Effets économiques des exceptions au droit d'auteur

Le site InfoJustice recense la publication d’une étude de l’initiative sur l’économie de l’innovation du Lisbon Counsil, intitulée « The 2015 Intellectual Property and Economic Growth Index:  Measuring the Impact of Exceptions and Limitations in Copyright on Growth, Jobs and Prosperity » et disponible en format PDF sous licence Creative Commons.

Rien de tel pour rendre un doctorant heureux qu’un rapport d’une quarantaine de pages proposant une analyse économétrique de diverses données nationales pour ordonner les performances économique de huit juridictions (pays) pour explorer le lien entre la performance économique et la force de leurs exceptions du droit d’auteur. 

Oui, je sais ce que vous allez dire. Olivier va encore nous parler des bénéfices économiques des exceptions, comme je l’ai fait dans le passé, entre autres, en ce qui concerne les les externalités positives de l’accès, l’impact sur les coûts d’information et la diminution des coûts de transactions… mais non, malgré que cette analyse semble indiquer un lien fort entre exceptions et industries d’envergure, l’intérêt réel et absolument fascinent de cette étude consiste en son approche méthodologique.

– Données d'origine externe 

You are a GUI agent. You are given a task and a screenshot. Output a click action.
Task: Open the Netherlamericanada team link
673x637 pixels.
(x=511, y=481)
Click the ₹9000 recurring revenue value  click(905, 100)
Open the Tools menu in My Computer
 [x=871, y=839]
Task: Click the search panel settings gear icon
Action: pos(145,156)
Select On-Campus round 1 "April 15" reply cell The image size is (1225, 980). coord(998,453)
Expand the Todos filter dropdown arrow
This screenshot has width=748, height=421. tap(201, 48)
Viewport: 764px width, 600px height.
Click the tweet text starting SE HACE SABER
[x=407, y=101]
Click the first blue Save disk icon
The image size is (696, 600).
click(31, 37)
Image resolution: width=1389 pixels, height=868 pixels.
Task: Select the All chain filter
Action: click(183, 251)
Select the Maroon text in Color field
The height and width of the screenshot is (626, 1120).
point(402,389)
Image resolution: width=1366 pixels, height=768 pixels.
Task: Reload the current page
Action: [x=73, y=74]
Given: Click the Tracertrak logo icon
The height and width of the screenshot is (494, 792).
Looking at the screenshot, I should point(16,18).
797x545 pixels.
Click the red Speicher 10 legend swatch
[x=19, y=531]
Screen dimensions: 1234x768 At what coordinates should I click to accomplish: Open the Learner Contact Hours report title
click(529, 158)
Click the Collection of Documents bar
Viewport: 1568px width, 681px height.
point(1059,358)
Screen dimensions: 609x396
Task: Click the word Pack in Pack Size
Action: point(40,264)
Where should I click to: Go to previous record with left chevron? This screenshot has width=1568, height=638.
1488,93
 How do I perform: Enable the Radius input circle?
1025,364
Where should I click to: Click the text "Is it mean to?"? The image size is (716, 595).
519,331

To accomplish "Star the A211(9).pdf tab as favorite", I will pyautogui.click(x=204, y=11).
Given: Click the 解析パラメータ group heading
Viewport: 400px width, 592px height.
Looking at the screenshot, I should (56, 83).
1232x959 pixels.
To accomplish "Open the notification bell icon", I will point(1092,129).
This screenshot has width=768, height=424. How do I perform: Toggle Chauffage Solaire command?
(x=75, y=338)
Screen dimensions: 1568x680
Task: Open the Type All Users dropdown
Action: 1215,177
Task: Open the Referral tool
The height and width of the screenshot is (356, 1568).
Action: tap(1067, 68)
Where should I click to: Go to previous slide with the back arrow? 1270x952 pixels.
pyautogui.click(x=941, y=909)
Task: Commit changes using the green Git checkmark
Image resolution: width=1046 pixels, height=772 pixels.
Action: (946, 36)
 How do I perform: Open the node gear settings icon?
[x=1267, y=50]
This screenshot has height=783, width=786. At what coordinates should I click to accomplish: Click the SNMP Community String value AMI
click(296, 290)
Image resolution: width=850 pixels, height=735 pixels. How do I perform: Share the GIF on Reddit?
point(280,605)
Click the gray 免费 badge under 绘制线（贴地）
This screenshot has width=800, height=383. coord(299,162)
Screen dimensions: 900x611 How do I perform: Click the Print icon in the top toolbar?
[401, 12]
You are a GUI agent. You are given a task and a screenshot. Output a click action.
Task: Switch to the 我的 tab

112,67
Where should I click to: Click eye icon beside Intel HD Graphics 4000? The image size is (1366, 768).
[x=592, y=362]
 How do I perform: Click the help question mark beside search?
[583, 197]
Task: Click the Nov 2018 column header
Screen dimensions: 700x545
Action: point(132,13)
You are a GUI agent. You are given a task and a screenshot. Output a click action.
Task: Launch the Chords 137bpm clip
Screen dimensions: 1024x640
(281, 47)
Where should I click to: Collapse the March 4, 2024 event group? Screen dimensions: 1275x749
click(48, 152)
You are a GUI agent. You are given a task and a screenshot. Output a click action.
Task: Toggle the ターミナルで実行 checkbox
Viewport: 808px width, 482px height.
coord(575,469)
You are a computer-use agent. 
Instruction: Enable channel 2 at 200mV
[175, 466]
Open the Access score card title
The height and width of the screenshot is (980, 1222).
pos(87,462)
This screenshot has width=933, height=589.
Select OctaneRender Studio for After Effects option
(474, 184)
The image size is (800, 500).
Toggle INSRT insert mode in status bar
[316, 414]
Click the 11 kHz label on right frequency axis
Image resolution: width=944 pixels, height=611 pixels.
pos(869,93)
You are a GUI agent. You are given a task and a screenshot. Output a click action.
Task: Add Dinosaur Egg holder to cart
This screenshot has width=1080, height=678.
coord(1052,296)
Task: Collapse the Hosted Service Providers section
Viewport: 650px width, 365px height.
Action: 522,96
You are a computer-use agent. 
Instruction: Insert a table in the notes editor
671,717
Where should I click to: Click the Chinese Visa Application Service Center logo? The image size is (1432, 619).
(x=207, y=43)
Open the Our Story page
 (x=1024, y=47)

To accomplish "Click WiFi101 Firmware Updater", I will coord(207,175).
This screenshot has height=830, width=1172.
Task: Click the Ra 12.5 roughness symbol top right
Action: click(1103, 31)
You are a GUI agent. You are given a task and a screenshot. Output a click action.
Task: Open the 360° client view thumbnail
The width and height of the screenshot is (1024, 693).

Primo, l’auteur, Benjamin Gibert, tente de mesurer avec précision, sur une échelle de 1 à 10, la « force » des exceptions au droit d’auteur de hui pays. Sans surprise, les États-Unis sont en tête avec un score de 8.13 et les Pays-Bas en queue de peloton avec 5.94. L’Allemagne figure au 3e rang, ce qui me surprend un peu, avec 7.50 (il va falloir que je me plonge dans les dédales de sa méthodologie pour savoir si l’auteur a bien saisi la différence entre exception et limitation au droit d’auteur).

Secondo, l’auteur plonge dans les entrailles des données statistiques nationales afin d’identifier les diverses séries pertinentes pour bâtir un modèle économétrique. La chose n’est pas évidente et j’ai peiné moi-même à naviguer ces sources. Quelle joie de voir ce travail accompli dans le cadre de cette étude.

Tertio, l’auteur nous offre les fruits d’un an de labeur – et il est évident que le travail accompli en a valu la chandelle. Il faut voir la bibliographie qui contient plusieurs textes fondateurs en plus de certains plus obscurs mais toujours pertinents pour en être convaincu.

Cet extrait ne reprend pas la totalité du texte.